- Relator(a)
- Ministra Daniela Teixeira
- Órgão julgador
- Quinta Turma
- Data do julgamento
- 16/10/2024
- Data de publicação
- 23/10/2024
STJ – Acórdão, Rel. Ministra Daniela Teixeira, Quinta Turma, j. 16/10/2024, p. 23/10/2024
DIREITO PROCESSUAL PENAL. AGRAVO REGIMENTAL EM HABEAS CORPUS. HOMICÍDIO QUALIFICADO. MOTIVO TORPE, MEIO CRUEL E RECURSO QUE DIFICULTOU A DEFESA DA VÍTIMA. PRISÃO PREVENTIVA MANTIDA. GRAVIDADE CONCRETA DOS FATOS. CONDIÇÕES PESSOAIS FAVORÁVEIS INSUFICIENTES PARA REVOGAÇÃO DA PRISÃO CAUTELAR. IMPOSSIBILIDADE DE SUBSTITUIÇÃO POR MEDIDAS CAUTELARES ALTERNATIVAS. AGRAVO REGIMENTAL DESPROVIDO. I. CASO EM EXAME 1.Habeas corpus impetrado em favor de paciente condenado a 16 anos de reclusão por homicídio qualificado, com prisão preventiva mantida.
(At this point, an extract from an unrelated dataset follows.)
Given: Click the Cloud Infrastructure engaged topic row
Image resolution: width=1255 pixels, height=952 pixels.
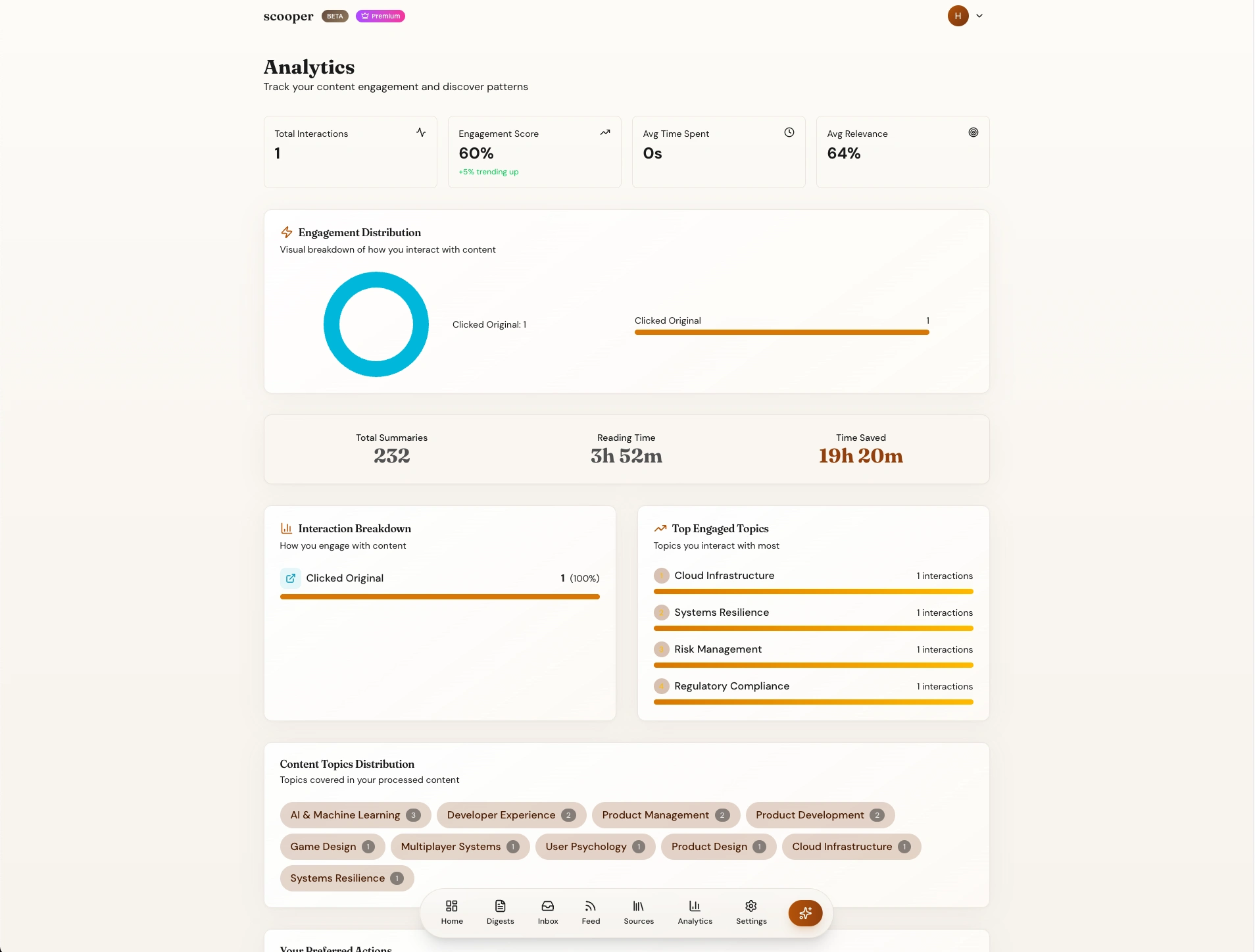Looking at the screenshot, I should [813, 576].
Defesa alega ausência de fundamentação para a prisão e condições pessoais favoráveis, requerendo a revogação da prisão preventiva. Liminar indeferida e parecer do Ministério Público pela denegação da ordem. II. QUESTÃO EM DISCUSSÃO 2. A questão em discussão consiste na possibilidade de concessão de habeas corpus em substituição a recurso próprio, diante da alegação de ilegalidade na manutenção da prisão preventiva. III. RAZÕES DE DECIDIR 3.A jurisprudência do STJ e do STF não admite habeas corpus como substitutivo de recurso próprio, salvo em casos de flagrante ilegalidade. 4. A prisão preventiva do paciente foi mantida pelas instâncias ordinárias com base na gravidade concreta dos fatos, que envolvem homicídio qualificado por motivo torpe, meio cruel e recurso que dificultou a defesa da vítima, indicando elevada periculosidade. E, ainda, na gatantia da ordem pública e no risco de reitração delitiva. 4. A jurisprudência desta Corte estabelece que condições pessoais favoráveis, como primariedade e bons antecedentes, não são suficientes para afastar a prisão preventiva quando a gravidade concreta dos fatos justifica sua manutenção. 5. Medidas cautelares alternativas são insuficientes diante da gravidade dos fatos e da periculosidade do agente. IV. AGRAVO REGIMENTAL DESPROVIDO. (AgRg no HC n. 867.485/SP, relatora Ministra Daniela Teixeira, Quinta Turma, julgado em 16/10/2024, DJe de 23/10/2024.)